Block diagram of Oracle HeatWave Lakehouse

 

Image: ORACLE CORPORATION

The ability to query and run analytics on data in an object store dramatically boosts the speed and ease with which you can cost-effectively analyze data across both data warehouses and data lakes. MySQL HeatWave Lakehouse lets you stay ahead of the competition by taking swift action on meaningful business insights. This is a great capability for companies of all sizes.

The way that these types of services are currently offered by public cloud providers such as AWS or GCP makes it out-of-reach for most customers. Users lack the skills or budget to do the integration — often both. HeatWave changes this with its fully integrated approach, allowing organizations without deep pockets access to a data lakehouse. On top of this, machine learning is built-in, and available for just 1% of the cost of Redshift ML.

The bottom line is that this level of capability is out of reach for many organizations, requiring a complex integration of other services. Oracle simplifies the experience for users, removing the need to keep multiple copies of data across multiple object stores, paying for data movement and pipelines, all while shuffling critical data around.

Leading Performance

MySQL HeatWave has been a performance, and price-performance, leader since its introduction, and this continues with HeatWave Lakehouse. Oracle demonstrated that MySQL HeatWave Lakehouse is demonstrably faster than its closest competition on a fully transparent, publicly available benchmark derived from the industry-standard TCP-H test.

Oracle demonstrated that its new offering is 9x faster than Amazon Redshift, 17x faster than Databricks, 17x faster than Snowflake, and 36x faster than Google BigQuery.

Graph showing Oracle MySQL HeatWave Lakehouse Query Performance.

 

Image: ORACLE CORPORATION

Autopilot for HeatWave Lakehouse

MySQL Autopilot is Oracle’s solution for automating MySQL HeatWave. Autopilot uses machine learning algorithms and automation to optimize the performance of the MySQL HeatWave service. It monitors the usage patterns and resource consumption of the MySQL HeatWave service and automatically adjusts the service configuration to maximize performance and reduce costs.

Graphic showing the capabilities of MySQL Autopilot.

 

Image: ORACLE CORPORATION

Oracle has enhanced Autopilot to support the unique needs of MySQL HeatWave Lakehouse. There are enhancements to Autopilot’s auto-provisioning and auto query planning capabilities, along with changes to its auto parallel loading engine, to understand and leverage data stored in an object store.

Beyond enhancing MySQL AutoPilot to work with object stores, Oracle introduced new capabilities for Lakehouse. The new capabilities include:

      • Auto-schema inference, which samples data from object storage to makes inferences about the data within a within a CSV file.

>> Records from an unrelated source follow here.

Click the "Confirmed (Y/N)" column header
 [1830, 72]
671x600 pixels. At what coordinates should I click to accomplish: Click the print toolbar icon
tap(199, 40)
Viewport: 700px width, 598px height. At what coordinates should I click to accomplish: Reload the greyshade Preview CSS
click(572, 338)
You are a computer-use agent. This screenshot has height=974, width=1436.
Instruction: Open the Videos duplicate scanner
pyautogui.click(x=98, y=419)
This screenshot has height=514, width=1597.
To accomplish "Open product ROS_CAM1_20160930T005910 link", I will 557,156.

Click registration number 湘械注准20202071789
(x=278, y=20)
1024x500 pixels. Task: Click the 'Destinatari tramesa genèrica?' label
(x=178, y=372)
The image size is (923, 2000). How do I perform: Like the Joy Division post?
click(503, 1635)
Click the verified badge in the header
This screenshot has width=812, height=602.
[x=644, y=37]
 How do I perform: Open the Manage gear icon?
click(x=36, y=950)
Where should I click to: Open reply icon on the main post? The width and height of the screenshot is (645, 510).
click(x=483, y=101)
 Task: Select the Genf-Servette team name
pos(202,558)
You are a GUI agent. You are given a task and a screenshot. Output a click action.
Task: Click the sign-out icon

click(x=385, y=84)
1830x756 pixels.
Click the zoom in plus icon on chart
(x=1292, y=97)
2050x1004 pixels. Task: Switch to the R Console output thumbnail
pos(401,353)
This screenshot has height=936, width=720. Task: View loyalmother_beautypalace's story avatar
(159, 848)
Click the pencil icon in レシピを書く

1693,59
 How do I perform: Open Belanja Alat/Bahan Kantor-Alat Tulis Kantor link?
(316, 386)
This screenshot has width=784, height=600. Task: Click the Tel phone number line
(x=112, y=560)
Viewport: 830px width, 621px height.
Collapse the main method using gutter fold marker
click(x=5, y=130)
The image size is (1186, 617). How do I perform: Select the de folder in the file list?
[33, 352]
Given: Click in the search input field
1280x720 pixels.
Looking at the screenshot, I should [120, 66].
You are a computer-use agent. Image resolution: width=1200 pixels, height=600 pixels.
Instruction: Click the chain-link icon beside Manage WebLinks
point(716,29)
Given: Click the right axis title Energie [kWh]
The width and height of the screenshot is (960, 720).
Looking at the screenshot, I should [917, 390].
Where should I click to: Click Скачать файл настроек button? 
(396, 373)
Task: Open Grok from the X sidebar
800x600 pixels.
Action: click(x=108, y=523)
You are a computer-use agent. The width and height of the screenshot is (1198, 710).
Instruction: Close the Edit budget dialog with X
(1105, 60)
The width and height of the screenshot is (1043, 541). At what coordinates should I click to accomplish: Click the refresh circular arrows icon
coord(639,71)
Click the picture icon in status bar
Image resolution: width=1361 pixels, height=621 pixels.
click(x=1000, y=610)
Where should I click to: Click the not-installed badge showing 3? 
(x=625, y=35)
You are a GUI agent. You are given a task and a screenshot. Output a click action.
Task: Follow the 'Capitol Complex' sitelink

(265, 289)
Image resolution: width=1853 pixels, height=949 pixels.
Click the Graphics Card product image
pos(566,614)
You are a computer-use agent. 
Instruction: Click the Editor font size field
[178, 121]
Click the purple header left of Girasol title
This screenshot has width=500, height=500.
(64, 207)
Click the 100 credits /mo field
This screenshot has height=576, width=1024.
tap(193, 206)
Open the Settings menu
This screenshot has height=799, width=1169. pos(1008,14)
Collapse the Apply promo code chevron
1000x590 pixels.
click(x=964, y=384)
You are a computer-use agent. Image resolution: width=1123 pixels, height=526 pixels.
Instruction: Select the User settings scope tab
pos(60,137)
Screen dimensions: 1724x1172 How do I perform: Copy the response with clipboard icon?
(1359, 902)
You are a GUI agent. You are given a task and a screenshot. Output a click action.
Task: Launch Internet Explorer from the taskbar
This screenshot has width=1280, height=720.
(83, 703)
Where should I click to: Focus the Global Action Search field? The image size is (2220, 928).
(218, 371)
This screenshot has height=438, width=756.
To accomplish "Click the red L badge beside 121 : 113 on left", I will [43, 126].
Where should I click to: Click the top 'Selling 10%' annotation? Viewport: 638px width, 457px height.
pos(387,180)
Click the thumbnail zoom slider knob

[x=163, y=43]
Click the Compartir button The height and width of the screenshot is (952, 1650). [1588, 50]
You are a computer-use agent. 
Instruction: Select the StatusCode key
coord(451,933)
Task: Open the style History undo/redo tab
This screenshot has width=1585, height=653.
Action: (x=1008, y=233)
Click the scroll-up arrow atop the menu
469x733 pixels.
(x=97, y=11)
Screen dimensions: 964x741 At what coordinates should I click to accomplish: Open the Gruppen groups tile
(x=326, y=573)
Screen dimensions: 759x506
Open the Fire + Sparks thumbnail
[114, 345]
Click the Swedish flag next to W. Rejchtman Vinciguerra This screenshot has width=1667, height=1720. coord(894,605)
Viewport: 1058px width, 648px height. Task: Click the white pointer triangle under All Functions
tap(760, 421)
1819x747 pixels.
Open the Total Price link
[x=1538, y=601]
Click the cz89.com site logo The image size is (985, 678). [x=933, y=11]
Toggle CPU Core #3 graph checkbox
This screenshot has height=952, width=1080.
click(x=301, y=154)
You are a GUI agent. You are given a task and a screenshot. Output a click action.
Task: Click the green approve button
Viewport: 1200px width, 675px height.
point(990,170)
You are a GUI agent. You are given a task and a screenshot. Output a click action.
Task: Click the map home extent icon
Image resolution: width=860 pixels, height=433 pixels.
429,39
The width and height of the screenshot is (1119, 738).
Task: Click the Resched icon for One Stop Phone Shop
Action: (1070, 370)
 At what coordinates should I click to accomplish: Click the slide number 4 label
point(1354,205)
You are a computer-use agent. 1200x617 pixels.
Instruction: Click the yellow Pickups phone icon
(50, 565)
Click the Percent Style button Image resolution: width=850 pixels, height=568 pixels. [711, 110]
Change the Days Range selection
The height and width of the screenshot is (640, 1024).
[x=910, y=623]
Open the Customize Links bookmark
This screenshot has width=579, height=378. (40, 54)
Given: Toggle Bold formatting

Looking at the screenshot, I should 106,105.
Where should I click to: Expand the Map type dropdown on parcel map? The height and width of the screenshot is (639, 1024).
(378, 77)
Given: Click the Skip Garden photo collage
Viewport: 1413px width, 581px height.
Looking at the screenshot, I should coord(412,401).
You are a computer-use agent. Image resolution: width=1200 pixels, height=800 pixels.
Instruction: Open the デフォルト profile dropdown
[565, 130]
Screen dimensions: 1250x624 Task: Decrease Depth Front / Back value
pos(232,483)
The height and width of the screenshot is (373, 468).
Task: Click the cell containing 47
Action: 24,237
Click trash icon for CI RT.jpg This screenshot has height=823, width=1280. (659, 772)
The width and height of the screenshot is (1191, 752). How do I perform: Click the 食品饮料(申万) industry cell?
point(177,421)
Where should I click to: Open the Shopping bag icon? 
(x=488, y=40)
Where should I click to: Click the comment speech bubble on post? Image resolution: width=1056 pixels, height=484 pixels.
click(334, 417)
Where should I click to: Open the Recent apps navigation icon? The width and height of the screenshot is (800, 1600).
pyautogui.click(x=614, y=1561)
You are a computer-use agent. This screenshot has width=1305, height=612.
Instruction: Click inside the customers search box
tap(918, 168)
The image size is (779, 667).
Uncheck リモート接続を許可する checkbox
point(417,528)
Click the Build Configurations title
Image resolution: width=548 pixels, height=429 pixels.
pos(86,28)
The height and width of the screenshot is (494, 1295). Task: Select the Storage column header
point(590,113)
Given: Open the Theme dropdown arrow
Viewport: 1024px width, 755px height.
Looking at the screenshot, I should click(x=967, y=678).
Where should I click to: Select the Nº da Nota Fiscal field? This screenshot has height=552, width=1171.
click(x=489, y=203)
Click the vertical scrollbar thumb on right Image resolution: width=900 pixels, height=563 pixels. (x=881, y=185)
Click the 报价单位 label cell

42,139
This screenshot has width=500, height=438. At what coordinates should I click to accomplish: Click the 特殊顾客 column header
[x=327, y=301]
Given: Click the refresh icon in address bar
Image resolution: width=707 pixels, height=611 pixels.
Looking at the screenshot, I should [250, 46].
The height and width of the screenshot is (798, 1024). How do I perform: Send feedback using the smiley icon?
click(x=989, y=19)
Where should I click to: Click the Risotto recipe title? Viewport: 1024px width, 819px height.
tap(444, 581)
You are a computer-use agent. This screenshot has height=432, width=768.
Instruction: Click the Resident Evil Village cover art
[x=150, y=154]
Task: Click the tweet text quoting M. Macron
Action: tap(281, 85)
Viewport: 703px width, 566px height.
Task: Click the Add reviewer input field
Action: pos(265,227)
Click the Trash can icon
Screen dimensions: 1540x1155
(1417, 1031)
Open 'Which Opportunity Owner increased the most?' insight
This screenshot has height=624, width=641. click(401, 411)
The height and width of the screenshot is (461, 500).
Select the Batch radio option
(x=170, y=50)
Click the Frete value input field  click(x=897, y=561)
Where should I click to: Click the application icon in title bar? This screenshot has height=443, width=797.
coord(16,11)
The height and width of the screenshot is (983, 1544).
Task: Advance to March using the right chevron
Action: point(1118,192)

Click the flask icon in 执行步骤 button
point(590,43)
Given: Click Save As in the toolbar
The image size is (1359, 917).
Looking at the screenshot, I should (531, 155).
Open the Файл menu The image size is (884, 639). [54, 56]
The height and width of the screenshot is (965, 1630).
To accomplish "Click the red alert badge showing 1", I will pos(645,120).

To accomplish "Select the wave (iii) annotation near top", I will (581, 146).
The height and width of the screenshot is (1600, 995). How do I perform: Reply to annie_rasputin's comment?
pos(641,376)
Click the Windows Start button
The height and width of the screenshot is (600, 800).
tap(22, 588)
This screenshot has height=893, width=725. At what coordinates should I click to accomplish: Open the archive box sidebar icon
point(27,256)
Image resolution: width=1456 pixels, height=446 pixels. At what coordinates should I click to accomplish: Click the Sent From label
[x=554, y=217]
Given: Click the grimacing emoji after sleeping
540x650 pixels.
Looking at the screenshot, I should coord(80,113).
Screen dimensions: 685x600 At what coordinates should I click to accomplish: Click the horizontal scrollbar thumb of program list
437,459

      • Adaptive data sampling, which intelligently samples files to derive information needed for automation.

      • Adaptive data flow, which learns and coordinates network bandwidth utilization to the object store across a cluster of nodes, dynamically adapting to the performance of the underlying object store. This yields optimal performance and availability.

      • Auto query plan improvement, which improves query planning by learning from previously executed queries.

    Analysis

    It’s no secret that I’m a fan of MySQL HeatWave. It’s simply one of the best managed-database offerings available from any cloud provider.

    Oracle raises the bar even higher with MySQL HeatWave Lakehouse, taking on the complexities of analyzing enterprise data outside the database, but as if that data were stored natively within the database. MySQL HeatWave Lakehouse does this cost-effectively without sacrificing performance. It offers the best load performance and query times in the industry. Throw in the enhancements to MySQL Autopilot for automating data management and the story becomes unbeatable.

    Disclosure: The author is an industry analyst, and NAND Research an industry analyst firm, that engages in, or has engaged in, research, analysis, and advisory services with many technology companies, which may include those mentioned in this article. The author does not hold any equity positions with any company mentioned in this article.